▶ [The problem]: Which lines of the entries below run from the one holding "Identify the click" to the one holding "Street address", inclusive? Set down exactly those lines and no others.

▶ [Working data]:

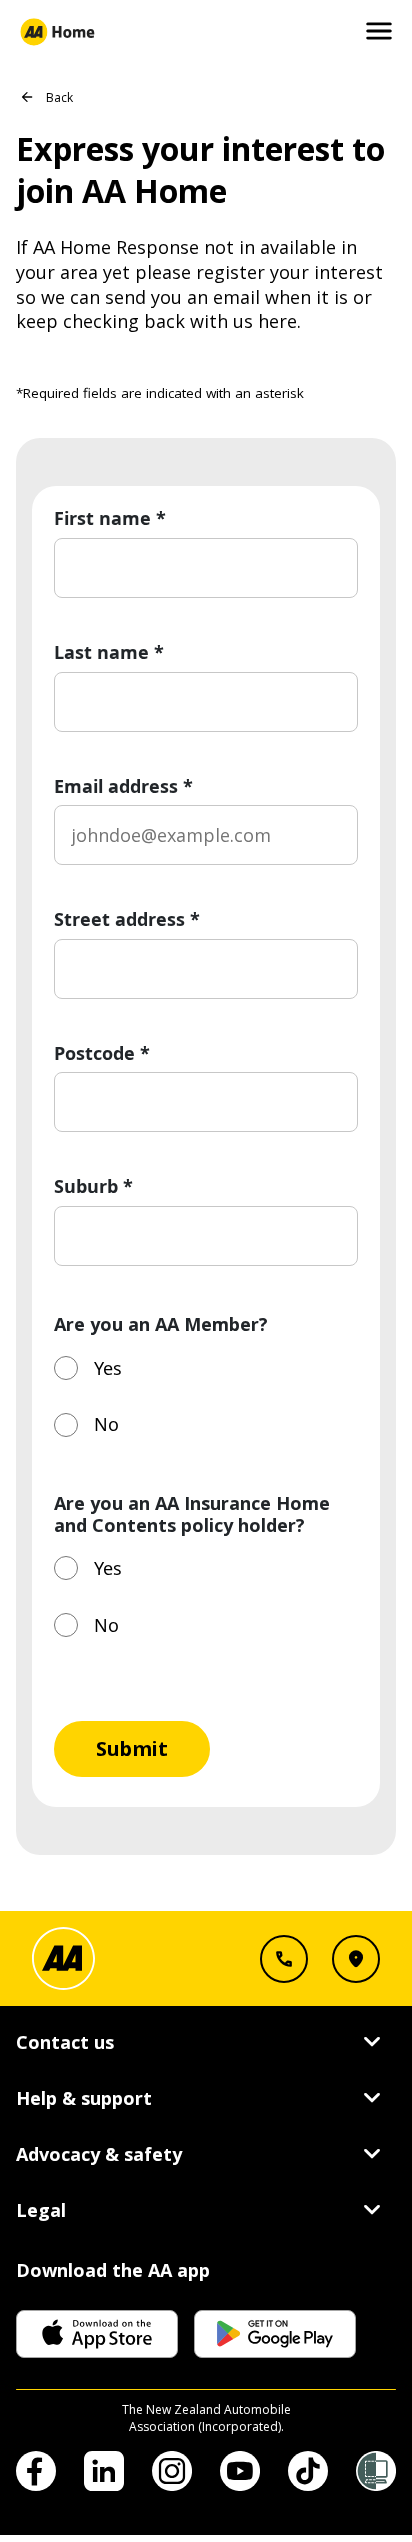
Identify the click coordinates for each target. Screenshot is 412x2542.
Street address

==

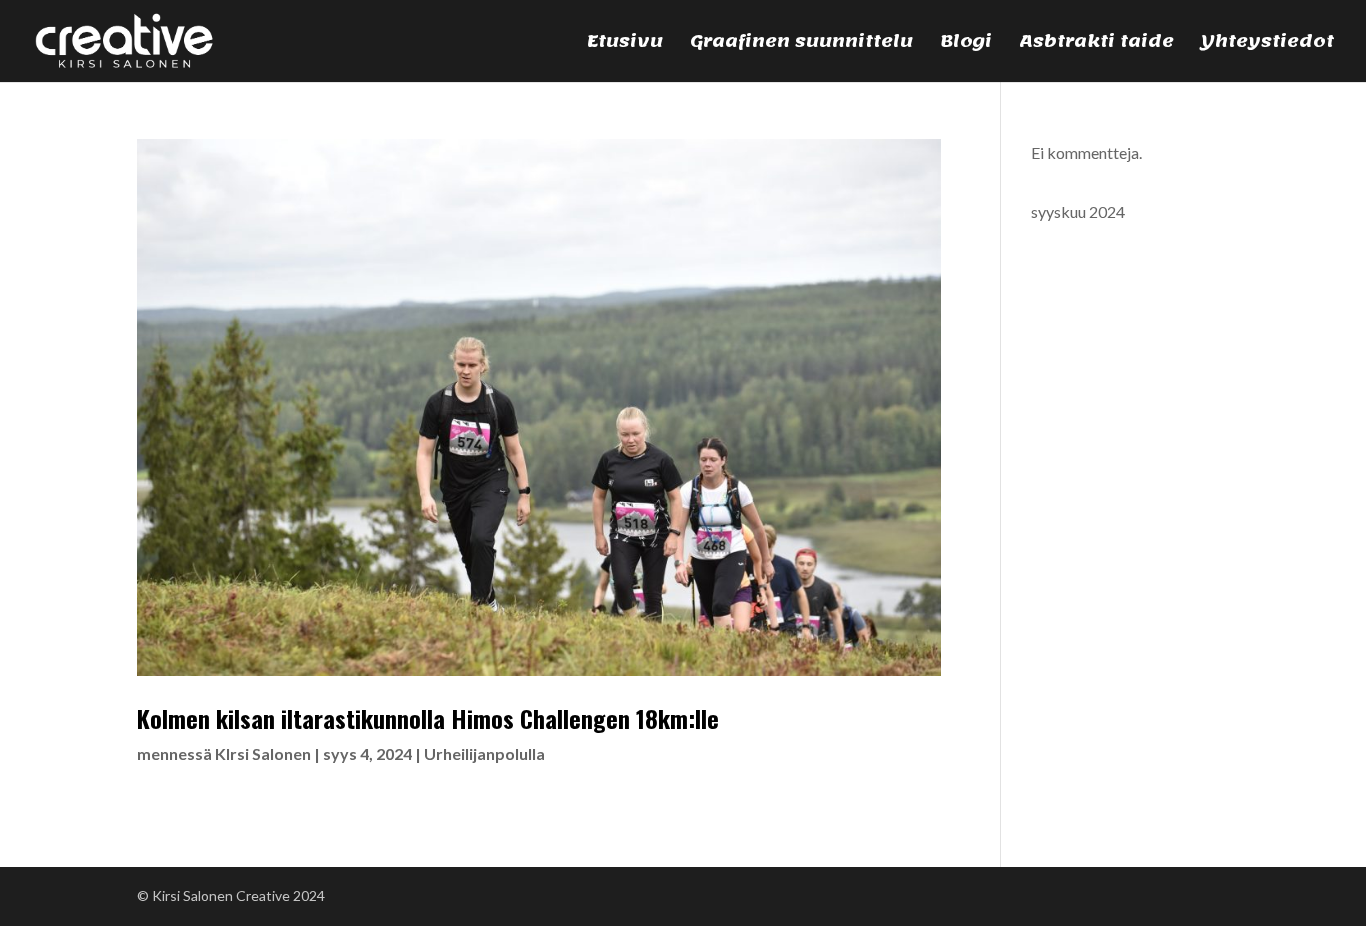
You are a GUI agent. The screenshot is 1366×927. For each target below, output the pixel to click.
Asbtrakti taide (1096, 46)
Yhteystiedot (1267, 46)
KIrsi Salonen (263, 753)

▶ [Output for this exercise]:
Identify the click coordinates for each target. Screenshot is 412x2542.
Street address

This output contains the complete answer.